▶ Tarefa proposta A
Transcreva sem nenhuma alteração os registros, do começo deles até a linha que contém "[x=254, y=15]", incluindo essa linha. Deixe as imagens fora da resposta.

▶ Texto fornecido
Afinidades observadas entre novas gerações (a partir dos anos 1970, em que estão bastante diferenciadas) com a geração dos que nasceram em fins dos anos 20, começos dos anos 30, sendo que a geração mais antiga, em boa parte, continuou a produzir em elevado nível, chegando poucos (Augusto de Campos no Brasil, Melo e Castro em Portugal – e poderíamos apontar, também, Ana Hatherly, que faleceu em agosto de 2015) aos dias atuais, curiosos, atuantes, produtivos. Os mais velhos se contaminaram da juventude dos mais novos e estes se valeram da experiência e repertório dos mais velhos e, nesse caminho, nessa evolução, segue a experimentação, valendo-se das novas, sem desprezar tecnologias mais antigas e ainda eficazes.

O domínio do verbal e de tecnologias específicas do verbal, como a do verso: isto deveria tirar a dúvida daqueles que perguntam “- Mas isto é poesia ou artes plásticas?” Parodiando Mário de Andrade: É Poesia tudo aquilo que o poeta quer que o seja.

▶ Registros da tarefa
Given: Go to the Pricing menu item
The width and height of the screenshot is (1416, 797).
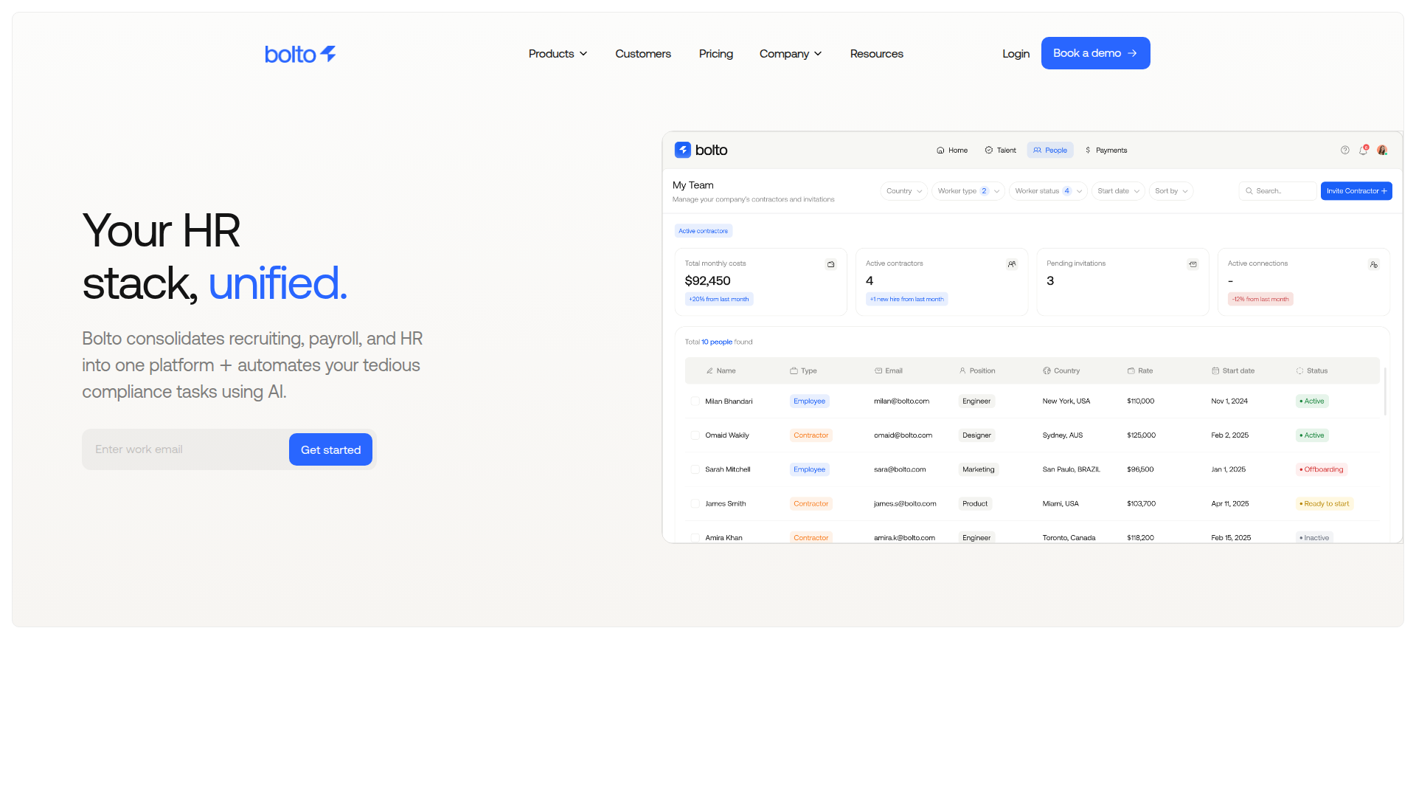Looking at the screenshot, I should 715,54.
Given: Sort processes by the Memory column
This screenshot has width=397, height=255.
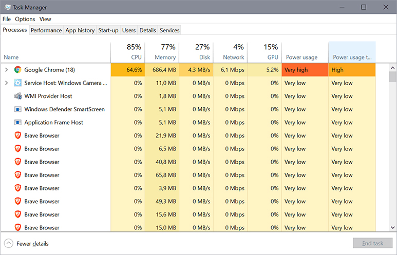Looking at the screenshot, I should coord(162,52).
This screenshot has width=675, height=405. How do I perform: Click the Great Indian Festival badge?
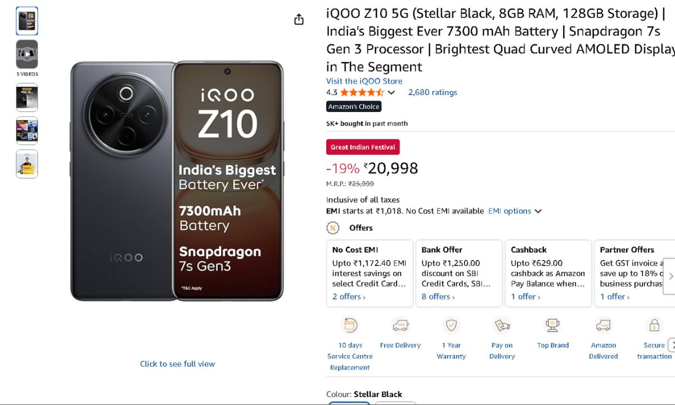pyautogui.click(x=363, y=147)
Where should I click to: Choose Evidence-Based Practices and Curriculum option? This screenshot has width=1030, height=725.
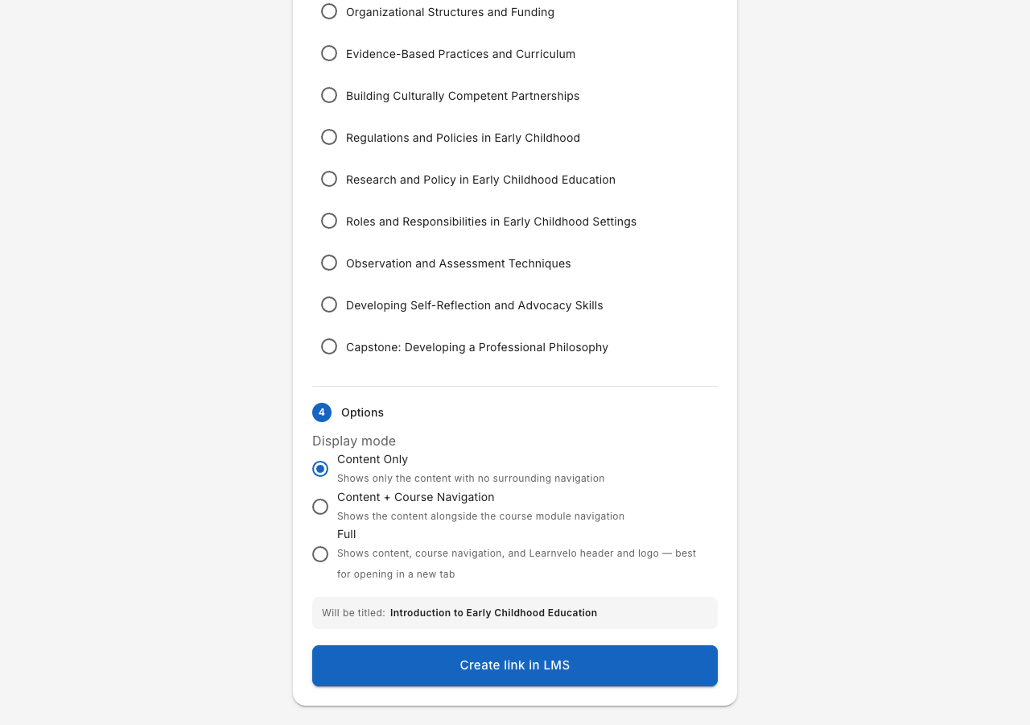coord(329,53)
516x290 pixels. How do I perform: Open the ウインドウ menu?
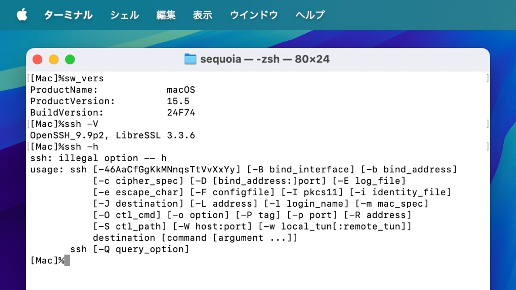[x=254, y=15]
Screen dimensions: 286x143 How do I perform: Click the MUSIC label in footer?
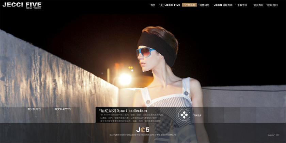pyautogui.click(x=271, y=135)
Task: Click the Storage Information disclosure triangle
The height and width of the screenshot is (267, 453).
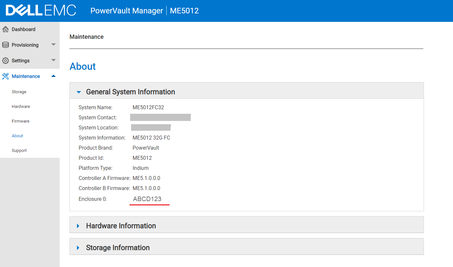Action: pyautogui.click(x=78, y=247)
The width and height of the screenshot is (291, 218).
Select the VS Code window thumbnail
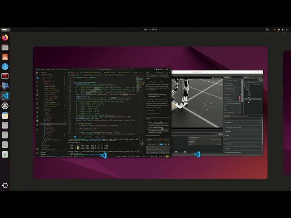[103, 113]
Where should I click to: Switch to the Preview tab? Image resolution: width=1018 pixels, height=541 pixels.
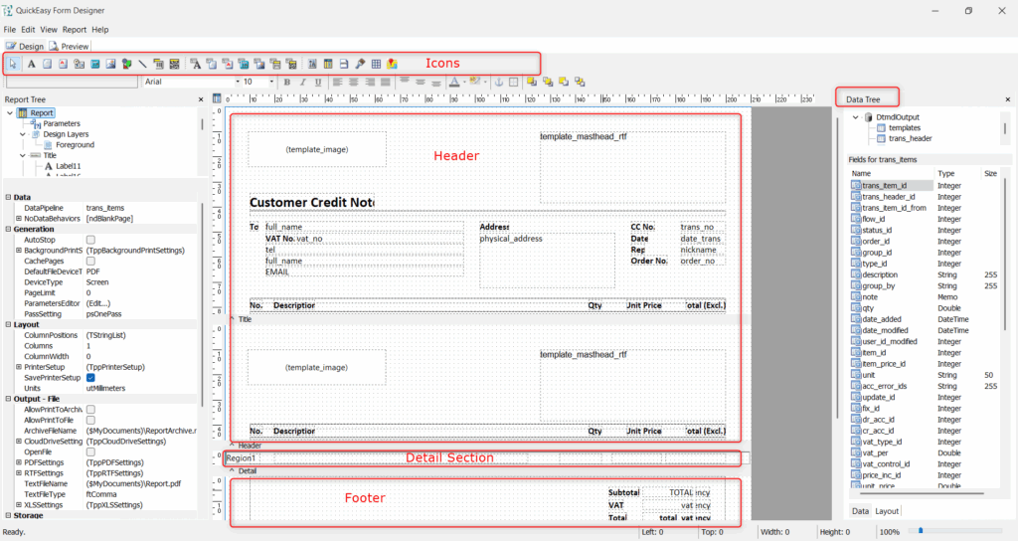[70, 46]
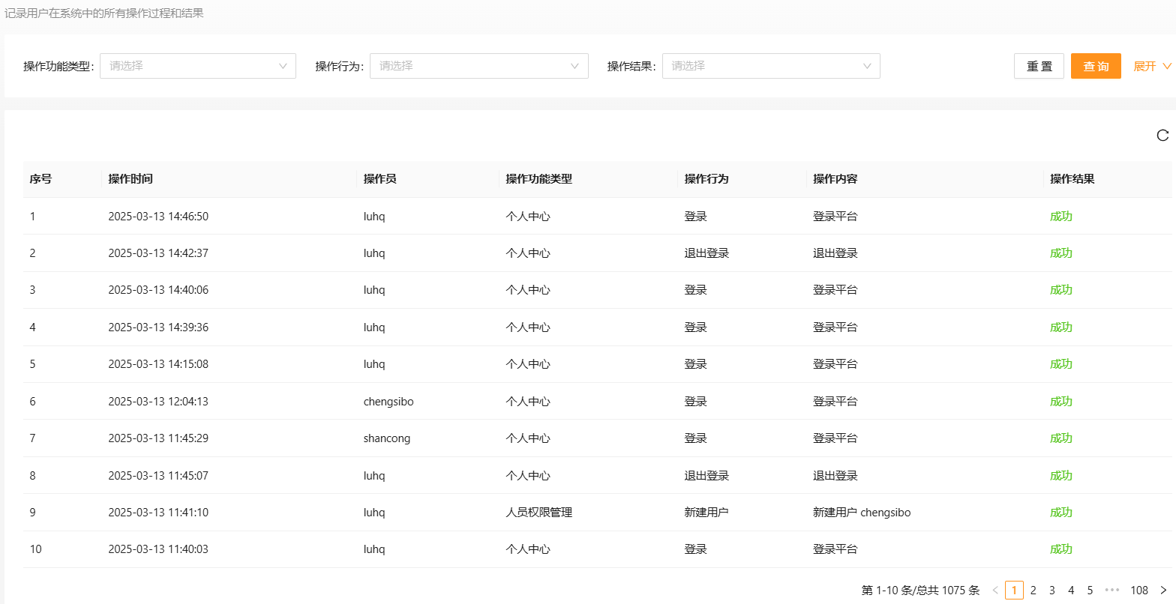Image resolution: width=1176 pixels, height=604 pixels.
Task: Click the operator name shancong in row 7
Action: coord(387,438)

▶ Tarefa proposta B
Reproduza fielmente o trecho do texto fornecido que começa nas palavras "O domínio do" e termina em "que o seja.".

▶ Resposta final A
Given: Go to the Pricing menu item
The width and height of the screenshot is (1416, 797).
Looking at the screenshot, I should 715,54.
Given: Sort processes by the Memory column
This screenshot has width=397, height=255.
Looking at the screenshot, I should coord(162,52).
This screenshot has width=675, height=405. How do I perform: Click the Great Indian Festival badge?
pyautogui.click(x=363, y=147)
Where should I click to: Choose Evidence-Based Practices and Curriculum option? This screenshot has width=1030, height=725.
coord(329,53)
516x290 pixels. How do I perform: Open the ウインドウ menu?
[x=254, y=15]

▶ Resposta final B
O domínio do verbal e de tecnologias específicas do verbal, como a do verso: isto deveria tirar a dúvida daqueles que perguntam “- Mas isto é poesia ou artes plásticas?” Parodiando Mário de Andrade: É Poesia tudo aquilo que o poeta quer que o seja.